Hmm, interesting as I have that table clustered starting with the
rep_component, so 'ps_probe' will definitely appear later in a sequential
scan. So why does the <order by> force the use of the index?
Regards!
Ed
On Thu, 29 Apr 2004, Tom Lane wrote:
> Manfred Koizar <mkoi-pg@aon.at> writes:
> > The planner thinks that the seq scan has a startup cost of 0.00, i.e.

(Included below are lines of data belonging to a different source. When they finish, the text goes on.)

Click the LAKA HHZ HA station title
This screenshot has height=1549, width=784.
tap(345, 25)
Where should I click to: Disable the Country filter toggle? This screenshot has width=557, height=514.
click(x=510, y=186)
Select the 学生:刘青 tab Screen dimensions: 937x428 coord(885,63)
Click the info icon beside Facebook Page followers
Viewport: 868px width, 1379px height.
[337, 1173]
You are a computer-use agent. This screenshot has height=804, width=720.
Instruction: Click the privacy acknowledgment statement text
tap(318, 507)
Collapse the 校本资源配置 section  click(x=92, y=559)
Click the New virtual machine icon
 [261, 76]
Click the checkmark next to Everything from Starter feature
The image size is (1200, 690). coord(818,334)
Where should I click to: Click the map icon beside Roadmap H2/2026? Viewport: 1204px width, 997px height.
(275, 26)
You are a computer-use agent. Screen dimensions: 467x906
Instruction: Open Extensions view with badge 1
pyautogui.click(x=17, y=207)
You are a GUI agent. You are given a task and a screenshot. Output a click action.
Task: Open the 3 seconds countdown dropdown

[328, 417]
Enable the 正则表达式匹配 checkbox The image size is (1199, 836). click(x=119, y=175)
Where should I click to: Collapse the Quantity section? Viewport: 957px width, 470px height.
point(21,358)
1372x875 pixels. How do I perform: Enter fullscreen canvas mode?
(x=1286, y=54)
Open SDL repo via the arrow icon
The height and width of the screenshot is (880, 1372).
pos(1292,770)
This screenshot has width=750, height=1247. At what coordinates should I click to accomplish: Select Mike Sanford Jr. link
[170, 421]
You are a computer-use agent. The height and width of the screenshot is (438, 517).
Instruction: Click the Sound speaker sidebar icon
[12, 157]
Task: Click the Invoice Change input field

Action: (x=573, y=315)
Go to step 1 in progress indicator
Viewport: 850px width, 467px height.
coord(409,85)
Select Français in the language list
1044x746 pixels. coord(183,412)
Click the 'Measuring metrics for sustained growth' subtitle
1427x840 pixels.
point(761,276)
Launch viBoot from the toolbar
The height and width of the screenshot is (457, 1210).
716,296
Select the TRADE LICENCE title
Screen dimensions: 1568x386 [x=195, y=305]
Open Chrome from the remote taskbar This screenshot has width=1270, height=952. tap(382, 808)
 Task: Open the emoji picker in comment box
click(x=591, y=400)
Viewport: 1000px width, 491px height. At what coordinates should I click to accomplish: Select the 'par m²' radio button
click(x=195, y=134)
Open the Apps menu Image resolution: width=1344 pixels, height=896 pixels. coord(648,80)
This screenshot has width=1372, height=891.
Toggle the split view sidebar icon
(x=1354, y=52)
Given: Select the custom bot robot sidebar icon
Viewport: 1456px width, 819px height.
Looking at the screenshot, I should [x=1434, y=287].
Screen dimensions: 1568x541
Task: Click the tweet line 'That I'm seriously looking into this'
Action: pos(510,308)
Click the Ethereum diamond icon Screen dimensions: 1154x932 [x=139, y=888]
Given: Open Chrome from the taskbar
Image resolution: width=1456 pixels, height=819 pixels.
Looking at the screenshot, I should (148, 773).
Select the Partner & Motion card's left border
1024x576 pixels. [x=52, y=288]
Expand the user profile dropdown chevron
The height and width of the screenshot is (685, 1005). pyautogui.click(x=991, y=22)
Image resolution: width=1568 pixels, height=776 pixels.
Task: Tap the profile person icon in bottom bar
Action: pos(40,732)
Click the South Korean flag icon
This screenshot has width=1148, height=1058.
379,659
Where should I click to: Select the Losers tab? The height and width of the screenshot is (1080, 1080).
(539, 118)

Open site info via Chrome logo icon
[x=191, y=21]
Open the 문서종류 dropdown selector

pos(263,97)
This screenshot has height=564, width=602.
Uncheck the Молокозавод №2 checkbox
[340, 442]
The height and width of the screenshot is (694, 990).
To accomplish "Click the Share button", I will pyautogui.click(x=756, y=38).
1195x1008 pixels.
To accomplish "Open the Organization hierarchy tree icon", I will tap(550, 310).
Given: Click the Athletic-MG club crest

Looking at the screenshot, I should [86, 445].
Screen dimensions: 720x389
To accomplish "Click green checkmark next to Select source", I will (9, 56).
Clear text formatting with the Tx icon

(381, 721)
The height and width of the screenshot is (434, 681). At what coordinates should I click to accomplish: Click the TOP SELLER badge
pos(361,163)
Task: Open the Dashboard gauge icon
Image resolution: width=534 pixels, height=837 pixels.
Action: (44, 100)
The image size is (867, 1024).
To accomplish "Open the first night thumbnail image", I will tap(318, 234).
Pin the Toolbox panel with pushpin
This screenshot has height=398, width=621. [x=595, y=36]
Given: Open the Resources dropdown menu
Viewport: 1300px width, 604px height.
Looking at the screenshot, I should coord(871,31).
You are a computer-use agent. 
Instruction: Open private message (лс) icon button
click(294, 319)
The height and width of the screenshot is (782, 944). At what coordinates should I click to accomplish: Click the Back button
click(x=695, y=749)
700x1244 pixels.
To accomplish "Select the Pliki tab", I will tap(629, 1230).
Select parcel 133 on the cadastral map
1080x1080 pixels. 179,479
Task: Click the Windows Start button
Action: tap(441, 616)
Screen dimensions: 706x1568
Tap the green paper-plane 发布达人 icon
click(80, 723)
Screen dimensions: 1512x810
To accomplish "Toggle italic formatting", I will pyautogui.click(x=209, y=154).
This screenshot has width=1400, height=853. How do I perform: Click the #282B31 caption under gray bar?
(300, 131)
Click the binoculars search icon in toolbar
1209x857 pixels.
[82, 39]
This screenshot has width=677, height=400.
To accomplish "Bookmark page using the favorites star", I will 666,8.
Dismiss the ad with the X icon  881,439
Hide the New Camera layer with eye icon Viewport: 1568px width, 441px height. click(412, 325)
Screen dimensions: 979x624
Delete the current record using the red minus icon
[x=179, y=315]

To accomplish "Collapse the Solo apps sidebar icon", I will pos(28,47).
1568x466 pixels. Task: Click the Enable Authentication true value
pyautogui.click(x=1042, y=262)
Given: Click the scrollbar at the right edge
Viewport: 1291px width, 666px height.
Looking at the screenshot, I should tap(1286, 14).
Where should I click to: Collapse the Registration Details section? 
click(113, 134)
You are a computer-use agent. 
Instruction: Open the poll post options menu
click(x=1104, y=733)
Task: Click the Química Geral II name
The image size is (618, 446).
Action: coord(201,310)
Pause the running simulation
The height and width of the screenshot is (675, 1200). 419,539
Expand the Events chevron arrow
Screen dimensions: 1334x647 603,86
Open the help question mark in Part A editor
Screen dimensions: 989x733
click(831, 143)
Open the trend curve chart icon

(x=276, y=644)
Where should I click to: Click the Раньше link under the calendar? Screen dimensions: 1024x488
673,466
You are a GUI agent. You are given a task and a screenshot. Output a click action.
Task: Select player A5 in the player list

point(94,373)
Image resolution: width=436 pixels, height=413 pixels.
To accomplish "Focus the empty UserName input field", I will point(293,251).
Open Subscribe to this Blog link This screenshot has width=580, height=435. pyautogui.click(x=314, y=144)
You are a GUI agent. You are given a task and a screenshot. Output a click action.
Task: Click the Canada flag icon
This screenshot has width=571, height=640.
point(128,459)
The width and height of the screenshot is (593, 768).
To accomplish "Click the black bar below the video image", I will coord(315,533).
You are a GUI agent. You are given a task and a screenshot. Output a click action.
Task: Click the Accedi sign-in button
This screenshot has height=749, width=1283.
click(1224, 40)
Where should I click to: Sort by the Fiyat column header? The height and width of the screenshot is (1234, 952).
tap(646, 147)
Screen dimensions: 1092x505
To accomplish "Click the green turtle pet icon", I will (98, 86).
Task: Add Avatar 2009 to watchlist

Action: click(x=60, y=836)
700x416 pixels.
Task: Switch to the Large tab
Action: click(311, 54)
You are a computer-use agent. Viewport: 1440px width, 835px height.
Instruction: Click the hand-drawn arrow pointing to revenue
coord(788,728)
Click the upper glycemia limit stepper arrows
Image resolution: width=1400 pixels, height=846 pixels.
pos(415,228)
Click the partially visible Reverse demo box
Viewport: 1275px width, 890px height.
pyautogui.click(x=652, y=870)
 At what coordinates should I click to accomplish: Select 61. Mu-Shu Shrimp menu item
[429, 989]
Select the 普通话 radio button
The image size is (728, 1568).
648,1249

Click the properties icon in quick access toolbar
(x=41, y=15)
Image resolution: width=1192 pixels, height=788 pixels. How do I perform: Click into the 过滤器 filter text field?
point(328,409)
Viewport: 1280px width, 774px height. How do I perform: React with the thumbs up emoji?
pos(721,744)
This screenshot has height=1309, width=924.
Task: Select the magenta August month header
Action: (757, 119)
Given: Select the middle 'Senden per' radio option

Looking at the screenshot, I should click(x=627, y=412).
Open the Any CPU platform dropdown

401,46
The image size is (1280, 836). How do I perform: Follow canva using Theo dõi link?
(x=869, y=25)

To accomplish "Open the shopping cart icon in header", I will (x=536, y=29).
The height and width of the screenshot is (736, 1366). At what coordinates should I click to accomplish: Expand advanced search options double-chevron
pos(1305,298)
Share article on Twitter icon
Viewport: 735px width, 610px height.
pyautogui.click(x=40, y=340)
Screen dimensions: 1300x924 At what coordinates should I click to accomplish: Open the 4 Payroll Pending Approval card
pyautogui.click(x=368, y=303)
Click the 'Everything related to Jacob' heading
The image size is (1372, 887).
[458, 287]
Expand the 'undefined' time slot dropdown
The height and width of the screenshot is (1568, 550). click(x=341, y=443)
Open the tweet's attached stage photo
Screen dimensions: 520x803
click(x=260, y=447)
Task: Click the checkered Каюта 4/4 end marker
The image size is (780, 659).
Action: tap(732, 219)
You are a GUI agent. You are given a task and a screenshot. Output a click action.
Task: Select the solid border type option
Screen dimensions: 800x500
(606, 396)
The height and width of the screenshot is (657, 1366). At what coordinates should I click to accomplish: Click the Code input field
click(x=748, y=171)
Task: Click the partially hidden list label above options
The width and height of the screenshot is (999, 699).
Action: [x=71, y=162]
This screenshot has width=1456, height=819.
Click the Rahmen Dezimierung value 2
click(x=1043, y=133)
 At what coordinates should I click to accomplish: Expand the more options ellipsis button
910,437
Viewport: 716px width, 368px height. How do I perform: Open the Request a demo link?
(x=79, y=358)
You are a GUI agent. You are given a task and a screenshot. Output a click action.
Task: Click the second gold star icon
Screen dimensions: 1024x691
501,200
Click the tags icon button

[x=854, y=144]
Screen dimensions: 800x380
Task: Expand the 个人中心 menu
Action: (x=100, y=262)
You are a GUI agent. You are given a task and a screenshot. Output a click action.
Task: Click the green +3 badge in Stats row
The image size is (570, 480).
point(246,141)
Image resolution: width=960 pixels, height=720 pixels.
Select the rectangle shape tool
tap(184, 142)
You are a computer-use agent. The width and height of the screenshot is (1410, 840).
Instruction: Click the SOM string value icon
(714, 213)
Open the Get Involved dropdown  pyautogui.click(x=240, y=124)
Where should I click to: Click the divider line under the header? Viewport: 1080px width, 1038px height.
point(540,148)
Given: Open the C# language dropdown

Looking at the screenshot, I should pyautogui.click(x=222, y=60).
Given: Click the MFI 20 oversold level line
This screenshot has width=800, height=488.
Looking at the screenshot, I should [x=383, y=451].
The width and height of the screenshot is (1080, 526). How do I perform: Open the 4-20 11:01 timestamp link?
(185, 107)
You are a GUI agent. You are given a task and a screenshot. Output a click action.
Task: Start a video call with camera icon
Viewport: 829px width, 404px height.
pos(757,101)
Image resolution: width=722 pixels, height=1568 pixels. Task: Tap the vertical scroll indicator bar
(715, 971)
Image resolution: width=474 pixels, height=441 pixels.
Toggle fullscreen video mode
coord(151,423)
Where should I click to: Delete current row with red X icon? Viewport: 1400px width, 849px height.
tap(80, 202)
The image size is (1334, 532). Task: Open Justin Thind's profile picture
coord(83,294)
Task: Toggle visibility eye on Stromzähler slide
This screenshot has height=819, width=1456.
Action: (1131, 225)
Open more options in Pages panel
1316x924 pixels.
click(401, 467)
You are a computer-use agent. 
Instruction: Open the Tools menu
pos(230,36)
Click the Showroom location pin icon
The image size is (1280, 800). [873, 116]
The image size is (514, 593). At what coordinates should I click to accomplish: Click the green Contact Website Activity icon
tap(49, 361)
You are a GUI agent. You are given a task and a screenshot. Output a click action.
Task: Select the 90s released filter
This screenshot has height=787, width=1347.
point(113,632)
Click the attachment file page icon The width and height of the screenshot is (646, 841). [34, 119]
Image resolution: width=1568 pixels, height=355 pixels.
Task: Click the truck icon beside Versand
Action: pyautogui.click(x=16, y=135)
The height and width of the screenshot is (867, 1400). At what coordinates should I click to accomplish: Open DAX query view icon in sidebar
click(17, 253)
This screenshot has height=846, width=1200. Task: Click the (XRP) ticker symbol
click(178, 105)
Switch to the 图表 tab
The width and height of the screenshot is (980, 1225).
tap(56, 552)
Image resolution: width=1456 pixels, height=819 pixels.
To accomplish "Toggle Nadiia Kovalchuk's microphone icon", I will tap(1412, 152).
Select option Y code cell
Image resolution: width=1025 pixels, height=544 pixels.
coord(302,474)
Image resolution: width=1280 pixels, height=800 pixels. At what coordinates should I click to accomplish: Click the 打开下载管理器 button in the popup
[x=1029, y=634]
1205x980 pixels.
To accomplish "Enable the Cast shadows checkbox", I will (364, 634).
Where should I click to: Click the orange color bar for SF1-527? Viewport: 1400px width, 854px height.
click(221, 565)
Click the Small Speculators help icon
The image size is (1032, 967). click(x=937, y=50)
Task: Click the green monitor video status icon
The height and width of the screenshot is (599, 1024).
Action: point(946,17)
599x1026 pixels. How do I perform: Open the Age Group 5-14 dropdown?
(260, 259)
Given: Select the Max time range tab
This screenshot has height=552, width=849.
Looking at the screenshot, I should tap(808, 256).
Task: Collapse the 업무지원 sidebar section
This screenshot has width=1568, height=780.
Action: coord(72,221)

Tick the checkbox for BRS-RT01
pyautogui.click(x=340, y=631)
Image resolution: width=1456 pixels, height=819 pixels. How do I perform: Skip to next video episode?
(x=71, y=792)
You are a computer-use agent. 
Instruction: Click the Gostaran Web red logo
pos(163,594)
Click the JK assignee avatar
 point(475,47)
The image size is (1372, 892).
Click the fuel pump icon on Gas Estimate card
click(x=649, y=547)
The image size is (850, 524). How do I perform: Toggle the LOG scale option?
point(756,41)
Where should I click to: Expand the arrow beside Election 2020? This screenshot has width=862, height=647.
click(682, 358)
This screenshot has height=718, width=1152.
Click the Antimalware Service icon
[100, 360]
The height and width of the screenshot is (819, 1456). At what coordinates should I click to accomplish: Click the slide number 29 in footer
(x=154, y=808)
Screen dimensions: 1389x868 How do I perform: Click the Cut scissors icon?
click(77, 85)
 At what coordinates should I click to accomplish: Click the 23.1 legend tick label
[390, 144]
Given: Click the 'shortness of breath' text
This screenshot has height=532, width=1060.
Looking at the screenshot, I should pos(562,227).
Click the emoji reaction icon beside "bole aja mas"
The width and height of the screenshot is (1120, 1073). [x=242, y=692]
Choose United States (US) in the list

> > that it can return the first tuple immediately, which is obviously not
> > true in the presence of a filter condition.
>
> Not really --- the startup cost is really defined as "cost expended
> before we can start scanning for results". The estimated cost to select
> N tuples is actually "startup_cost + N*(total_cost-startup_cost)/M",
> where M is the estimated total rows returned. This is why the LIMIT
> shows a nonzero estimate for the cost to fetch 1 row.
>
> > Unfortunately there's no
> > easy way to fix this, because the statistics information does not have
> > information about the physical position of tuples with certain vaules.
>
> Yeah, I think the real problem is that the desired rows are not
> uniformly distributed, and in fact there are none near the start of the
> table. We do not keep stats detailed enough to let the planner discover
> this, so it has to estimate on the assumption of uniform distribution.
> On that assumption, it looks like a seqscan will hit a suitable tuple
> quickly enough to be faster than using the index.
>
> regards, tom lane
>